Hidden v. Jordan
Before: Sanderson
Synopsis
Mortgagee in Possession.—If permanent improvements, made by a mortgagee in possession, do not cost him anything, he is not entitled to anything for their construction, in an accounting with the mortgagor concerning rents and profits.
Accounting between Mortgagor and Mortgagee.—A mortgagee in possession cannot charge the mortgagor, in an accounting concerning rents and profits, with the cost of constructing new and permanent improvements, unless there are special circumstances requiring their construction.
Taking Account by Referee.—If the Commissioner to whom a case has been referred to take an account, commits an error at the threshold which unsettles the account, the Court is not bound to go over the account and correct the error, but may set aside the report, and again refer the case.
Taking an Account.—If, in an accounting concerning the -rents and. profits of land, between the mortgagor and mortgagee in possession, the testimony shows that the mortgagee paid expenses as he went along and had a balance in his hands at the end of the year, he should he charged with such balance.
By the Court, Sanderson, J.: This case has been here before on two occasions, and will be found reported in 21 Cal. 92, and 28 Cal. 301. On the last occasion the judgment was reversed and the findings, so far as they related to the account between the parties, vacated, and as to the account, a new trial was granted or a re-accounting directed. Upon the return of the case to the Court below, it was referred to the Court Commissioner for the purpose of taking the account between the parties and reporting a judgment. The Commissioner having made his report, the plaintiff moved for a new trial, which was granted, and the case was again referred. The defendant has appealed from the order granting a new trial.
In taking the account for the year 1859, the referee found that the defendant had expended the sum of one thousand two hundred dollars in building a stone wall upon the premises ; that said stone wall was necessary for the protection of the crops, and that it enhanced the rental value of the farm. He therefore, in stating the account for that year, charged the plaintiff with that sum. He also found that for the years 1858 and 1859 the defendant had paid taxes on the farm to the amount of one hundred and ninety-five dollars and nine cents, which sum he also charged against the plaintiff, making the plaintiff’s debits for that year amount to one thousand three hundred and ninety-five dollars and nine cents. He further found that the defendant received seven hundred and [399]twenty dollars as net profits of the farm for that year. This sum he deducted from the amount of the plaintiff’s debits for the same period (one thousand three hundred and ninety-five dollars and nine cents), leaving a balance against the plaintiff in the account for that year of six hundred and seventy-five dollars and nine cents.

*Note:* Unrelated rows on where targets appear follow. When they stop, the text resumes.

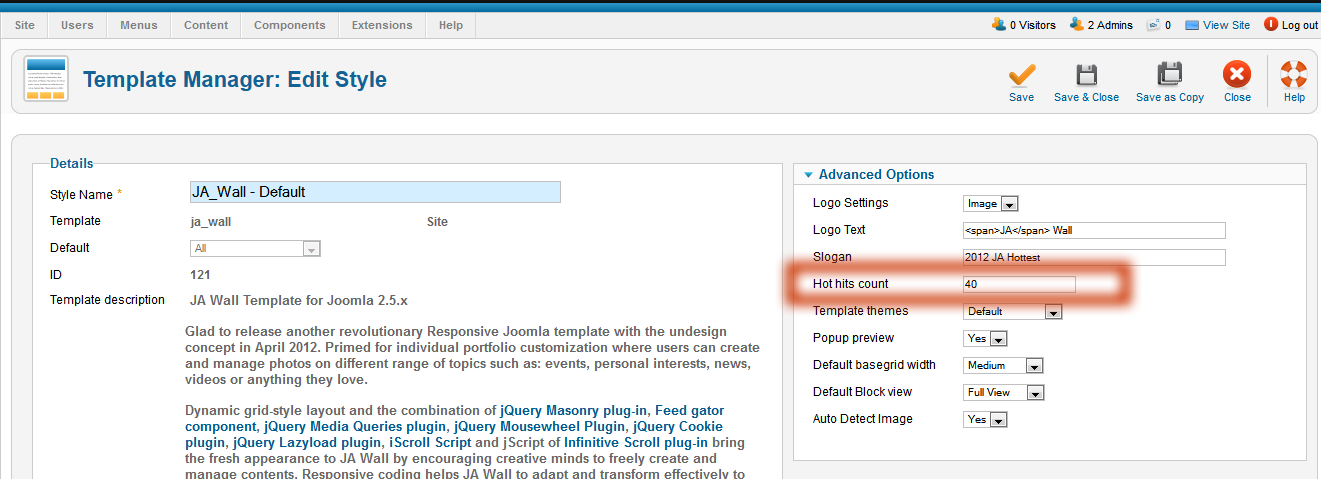The width and height of the screenshot is (1321, 479).
Task: Open the Auto Detect Image dropdown
Action: pos(985,420)
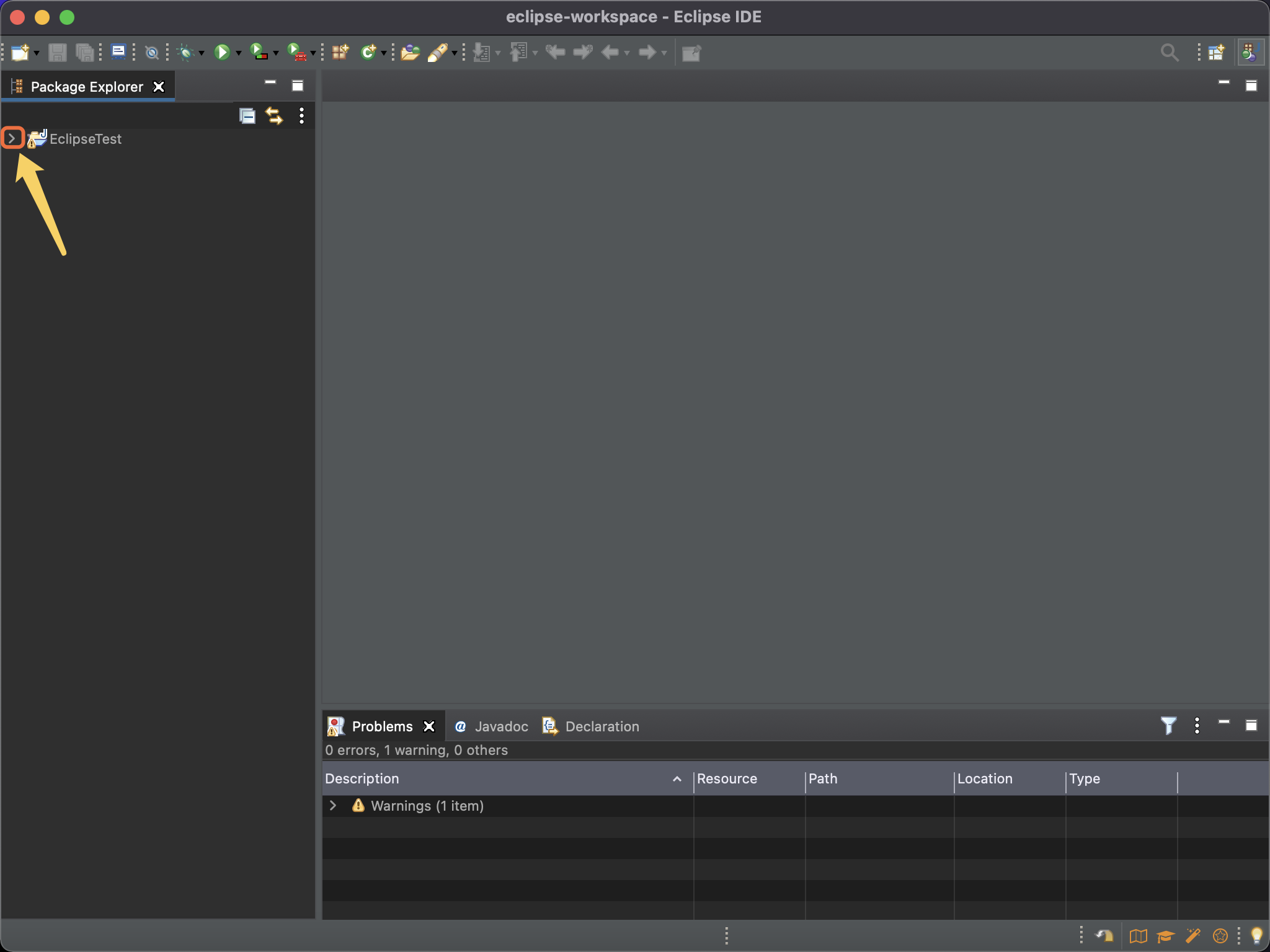Click the search magnifier in toolbar
Image resolution: width=1270 pixels, height=952 pixels.
(x=1169, y=53)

It is claimed by the plaintiff that the finding that the defendant expended the sum of one thousand two hundred dollars in building a stone wall in 1859 is contrary to the evidence, and hence that the referee erred in charging the plaintiff with that sum in the account for that year.
We have examined all the evidence bearing upon the question to which our attention has been called by counsel. The record contains one hundred and thirty printed pages, and it is the duty of counsel to refer us to all the evidence bearing upon the question, and we assume that they have done so. Such being the case, we are unable to account for the finding in question. The defendant himself testified that he built in person during that year one hundred and twenty-four rods of stone wall; that two thousand yards more were built by one Fowler, who owned adjoining land, as a division fence between them, under an agreement that Fowler was to do the work and the defendant to furnish the materials. How, as appears from the evidence, the materials were stone dug from the farm. They were then a part of the farm, and as much the property of the plaintiff as the land from which they were taken. Clearly, then, the farm furnished the materials and not the defendant. Fowler did all the work, as the defendant himself testifies. There was no expense, then, in connection with the two thousand yards built by Fowler which could be a charge in favor of the defendant against the plaintiff.